WHAT IS BEING ASKED — Return verbatim every line from the first line of the data below to the line that contains "Task: Close the inventory with 关闭 X", inclusive, and no further.
** Opening PROVIDED MATERIAL block **
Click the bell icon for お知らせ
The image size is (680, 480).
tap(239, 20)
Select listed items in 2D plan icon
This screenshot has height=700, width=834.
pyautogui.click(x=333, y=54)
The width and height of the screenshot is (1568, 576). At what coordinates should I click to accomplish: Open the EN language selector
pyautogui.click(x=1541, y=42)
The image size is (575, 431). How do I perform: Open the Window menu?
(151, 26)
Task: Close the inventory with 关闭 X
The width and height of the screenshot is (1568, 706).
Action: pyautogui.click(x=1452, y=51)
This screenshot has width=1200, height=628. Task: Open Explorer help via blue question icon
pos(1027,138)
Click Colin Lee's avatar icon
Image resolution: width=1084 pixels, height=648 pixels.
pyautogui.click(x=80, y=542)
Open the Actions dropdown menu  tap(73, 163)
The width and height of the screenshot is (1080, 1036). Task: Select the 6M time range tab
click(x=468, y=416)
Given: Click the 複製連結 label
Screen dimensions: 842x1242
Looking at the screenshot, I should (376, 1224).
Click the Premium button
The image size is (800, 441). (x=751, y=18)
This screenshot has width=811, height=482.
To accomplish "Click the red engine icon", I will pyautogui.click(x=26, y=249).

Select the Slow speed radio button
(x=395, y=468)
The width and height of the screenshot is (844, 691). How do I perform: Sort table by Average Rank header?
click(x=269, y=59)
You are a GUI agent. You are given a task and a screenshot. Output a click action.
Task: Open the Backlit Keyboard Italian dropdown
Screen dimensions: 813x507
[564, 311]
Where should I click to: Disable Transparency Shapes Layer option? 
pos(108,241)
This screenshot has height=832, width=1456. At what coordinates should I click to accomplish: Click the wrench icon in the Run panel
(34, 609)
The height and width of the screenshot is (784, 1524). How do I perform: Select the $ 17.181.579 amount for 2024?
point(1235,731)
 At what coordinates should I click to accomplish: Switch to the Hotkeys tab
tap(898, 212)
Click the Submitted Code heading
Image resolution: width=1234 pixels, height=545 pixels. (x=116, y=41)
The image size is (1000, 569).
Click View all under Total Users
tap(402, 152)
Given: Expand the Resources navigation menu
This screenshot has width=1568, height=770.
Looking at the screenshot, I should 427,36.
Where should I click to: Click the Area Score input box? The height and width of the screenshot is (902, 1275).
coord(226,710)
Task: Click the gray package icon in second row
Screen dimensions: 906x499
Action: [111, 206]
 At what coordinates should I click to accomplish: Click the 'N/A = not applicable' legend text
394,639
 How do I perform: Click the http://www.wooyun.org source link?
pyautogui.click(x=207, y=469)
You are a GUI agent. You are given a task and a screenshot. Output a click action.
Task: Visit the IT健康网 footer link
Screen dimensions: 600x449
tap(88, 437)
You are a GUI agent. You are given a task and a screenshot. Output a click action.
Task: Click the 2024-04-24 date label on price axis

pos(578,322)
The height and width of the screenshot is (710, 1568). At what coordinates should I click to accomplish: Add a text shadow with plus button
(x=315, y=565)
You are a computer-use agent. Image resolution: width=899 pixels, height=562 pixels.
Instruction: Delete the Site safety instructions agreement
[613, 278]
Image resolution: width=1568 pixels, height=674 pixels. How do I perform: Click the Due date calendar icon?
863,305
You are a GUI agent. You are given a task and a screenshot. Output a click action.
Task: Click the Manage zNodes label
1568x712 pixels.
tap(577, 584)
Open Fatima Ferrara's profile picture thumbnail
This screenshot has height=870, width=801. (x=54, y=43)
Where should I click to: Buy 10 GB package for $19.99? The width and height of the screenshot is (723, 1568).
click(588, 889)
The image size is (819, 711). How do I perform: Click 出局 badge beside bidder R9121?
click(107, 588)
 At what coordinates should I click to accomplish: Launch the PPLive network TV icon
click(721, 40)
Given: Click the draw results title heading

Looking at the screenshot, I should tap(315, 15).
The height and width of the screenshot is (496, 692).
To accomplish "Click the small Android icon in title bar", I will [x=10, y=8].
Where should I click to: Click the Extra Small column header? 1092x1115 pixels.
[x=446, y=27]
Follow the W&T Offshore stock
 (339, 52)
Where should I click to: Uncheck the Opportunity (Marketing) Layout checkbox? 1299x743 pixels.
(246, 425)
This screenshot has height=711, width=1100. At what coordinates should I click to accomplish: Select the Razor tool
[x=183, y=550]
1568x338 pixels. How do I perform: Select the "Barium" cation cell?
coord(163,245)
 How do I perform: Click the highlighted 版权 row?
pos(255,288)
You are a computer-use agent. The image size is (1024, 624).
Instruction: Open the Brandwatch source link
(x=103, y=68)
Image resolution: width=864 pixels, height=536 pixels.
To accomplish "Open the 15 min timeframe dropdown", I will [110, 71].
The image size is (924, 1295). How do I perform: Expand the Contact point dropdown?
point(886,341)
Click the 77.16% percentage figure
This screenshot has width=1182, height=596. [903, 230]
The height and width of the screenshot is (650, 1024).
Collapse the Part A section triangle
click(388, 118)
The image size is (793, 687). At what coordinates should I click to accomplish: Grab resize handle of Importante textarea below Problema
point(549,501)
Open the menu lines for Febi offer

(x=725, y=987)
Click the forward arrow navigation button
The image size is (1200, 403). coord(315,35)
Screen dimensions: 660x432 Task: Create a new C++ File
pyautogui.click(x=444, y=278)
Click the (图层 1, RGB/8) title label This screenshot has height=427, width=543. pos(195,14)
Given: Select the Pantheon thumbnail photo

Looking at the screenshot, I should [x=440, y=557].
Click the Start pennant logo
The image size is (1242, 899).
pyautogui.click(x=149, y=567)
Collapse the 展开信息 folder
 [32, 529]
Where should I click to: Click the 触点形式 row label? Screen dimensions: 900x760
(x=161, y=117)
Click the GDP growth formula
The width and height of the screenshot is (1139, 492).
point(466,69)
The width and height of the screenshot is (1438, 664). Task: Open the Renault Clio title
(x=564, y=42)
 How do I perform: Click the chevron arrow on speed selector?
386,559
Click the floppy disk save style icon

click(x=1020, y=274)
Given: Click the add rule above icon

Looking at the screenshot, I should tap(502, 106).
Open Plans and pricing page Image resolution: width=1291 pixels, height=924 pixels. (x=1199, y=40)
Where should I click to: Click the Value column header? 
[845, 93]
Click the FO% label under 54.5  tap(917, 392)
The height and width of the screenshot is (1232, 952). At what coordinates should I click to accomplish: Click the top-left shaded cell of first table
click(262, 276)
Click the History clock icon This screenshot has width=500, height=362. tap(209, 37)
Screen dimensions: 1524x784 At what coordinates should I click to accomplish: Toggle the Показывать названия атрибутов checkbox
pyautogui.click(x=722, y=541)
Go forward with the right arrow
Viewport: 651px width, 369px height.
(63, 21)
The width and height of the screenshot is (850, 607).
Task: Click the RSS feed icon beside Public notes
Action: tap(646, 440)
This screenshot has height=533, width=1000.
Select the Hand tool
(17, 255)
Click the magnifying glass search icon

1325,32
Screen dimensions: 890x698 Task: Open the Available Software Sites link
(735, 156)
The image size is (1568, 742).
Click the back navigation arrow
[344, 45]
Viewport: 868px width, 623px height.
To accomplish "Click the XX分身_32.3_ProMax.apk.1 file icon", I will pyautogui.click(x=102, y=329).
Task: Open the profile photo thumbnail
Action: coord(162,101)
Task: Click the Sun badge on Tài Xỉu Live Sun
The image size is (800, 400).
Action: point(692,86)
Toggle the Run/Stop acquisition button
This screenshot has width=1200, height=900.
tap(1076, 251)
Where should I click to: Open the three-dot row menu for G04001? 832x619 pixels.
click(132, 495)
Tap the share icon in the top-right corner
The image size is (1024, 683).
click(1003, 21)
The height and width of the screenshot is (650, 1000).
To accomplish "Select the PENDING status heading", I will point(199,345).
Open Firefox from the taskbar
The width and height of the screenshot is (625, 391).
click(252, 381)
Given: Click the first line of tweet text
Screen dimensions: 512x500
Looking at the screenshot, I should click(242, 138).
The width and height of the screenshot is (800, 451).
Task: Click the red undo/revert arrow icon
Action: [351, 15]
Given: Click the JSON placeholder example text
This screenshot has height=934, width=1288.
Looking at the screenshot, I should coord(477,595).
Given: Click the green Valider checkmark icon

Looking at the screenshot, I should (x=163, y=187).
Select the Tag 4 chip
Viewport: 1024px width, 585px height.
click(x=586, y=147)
** Closing PROVIDED MATERIAL block **
RESULT OF THE TASK —
Click the bell icon for お知らせ
The image size is (680, 480).
tap(239, 20)
Select listed items in 2D plan icon
This screenshot has height=700, width=834.
pyautogui.click(x=333, y=54)
The width and height of the screenshot is (1568, 576). At what coordinates should I click to accomplish: Open the EN language selector
pyautogui.click(x=1541, y=42)
The image size is (575, 431). How do I perform: Open the Window menu?
(151, 26)
Task: Close the inventory with 关闭 X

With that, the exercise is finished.